Your canine companion’s clinginess can be a sign of behavioral problems
Dogs communicate just as much as humans do, but instead of using words, they use body language. Pay attention to what they are telling you with their body language.
If your pooch is excited or relaxed around you, they may just need some attention or companionship. If they have lots of energy, they may be bored. However, if your clingy dog is acting scared, panicked, or uncomfortable, their clinginess may be a physical or behavioral problem.
The difference between a velcro dog and separation anxiety is the anxiety. Dogs with separation anxiety become anxious, panicked, and scared when their pet parents leave them. Velcro dogs aren’t automatically destined to develop separation anxiety, but they can.
Indications of separation anxiety in dogs
- House messes: urinating and defecating in the house
- Destructive behavior
👉 If your dog is showing signs of separation anxiety, it’s time to seek professional help. A veterinary behaviorist or trainer can help with separation anxiety in dogs and reduce your dog’s clinginess.
How to stop your dog from following you everywhere
If you’re the pet-parent of a clingy dog, follow these five steps to stop your dog from following you.
Tip 1: Increase their exercise to eliminate energy
Increased physical activity will tire your dog out so they don’t have the energy to follow you around everywhere.
If you don’t have time to give them extra walks, it may be worth it to invest in a toy. Make sure to supervise your dog with toys of any kind.
👉 Obedience classes and dog sports are fun ways to bond with your canine companion while funneling their energy into something productive. If you have a busy schedule, consider doggie daycare.
Tip 2: Stimulate their mind
Every dog needs to stay active both physically and mentally. Dog interactive toys are a great way to keep dogs mentally stimulated and encourage independence. But if you don’t want to buy a toy, try some of the following fun activities.

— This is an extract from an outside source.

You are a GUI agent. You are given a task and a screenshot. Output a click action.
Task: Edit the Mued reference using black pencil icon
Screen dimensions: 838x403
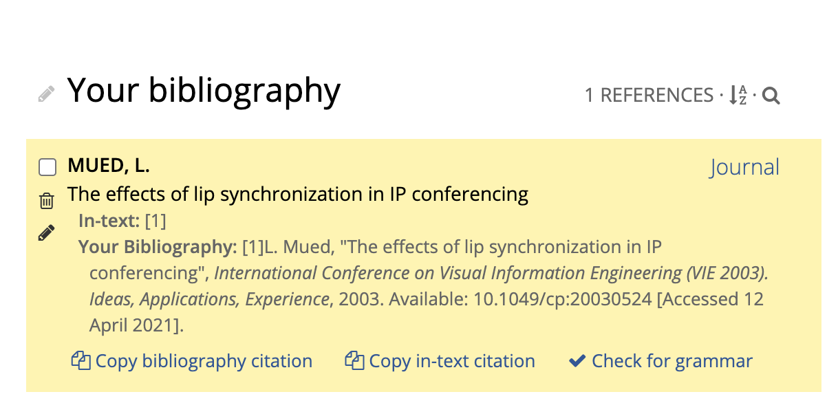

- You can teach your dog new tricks like “bow” or “roll over.” You can set up an obstacle course and make your dog weave or jump through blockades.
- Try playing hide-and-seek with them. Just hide smelly treats around the house in easily found locations and encourage your dog as they go.
- You can even make your dog work for their food: replace a bowl with a food dispensing toy or muffin pan to make them think as they eat.
Tip 3: Provide a safe space for them: dogs need a den
Every dog needs a safe space to retreat to. For many dogs, their crate is their safe space. While some dogs will retreat to their crates when they are overwhelmed or just need to chill, it’s helpful to have a space set aside for your dog.
Set up a dog bed complete with favorite toys where they can be comfortable and entertained without following you constantly. You could even work with a trainer to teach your dog to “place,” going to a certain area, like their dog bed.
Tip 4: Desensitize your dog to your movements and activities
Dogs associate different behaviors with different rewards: for instance, grabbing your keys or putting on shoes means you’re leaving them. Desensitize your dog to these movements by making them normal. To do this, practice the movement without the regular consequence. Wear your shoes around the house. Grab your keys and stay home.
You could also try hiding these visual cues. Leave your shoes outside.
Tip 5: Follow up with your veterinarian, behaviorist, or trainer
It’s always a good idea to talk to your veterinarian, behaviorist, or trainer to create a plan to help your clingy dog. Your vet can rule out any medical conditions and may even recommend calming supplements to help their anxiety.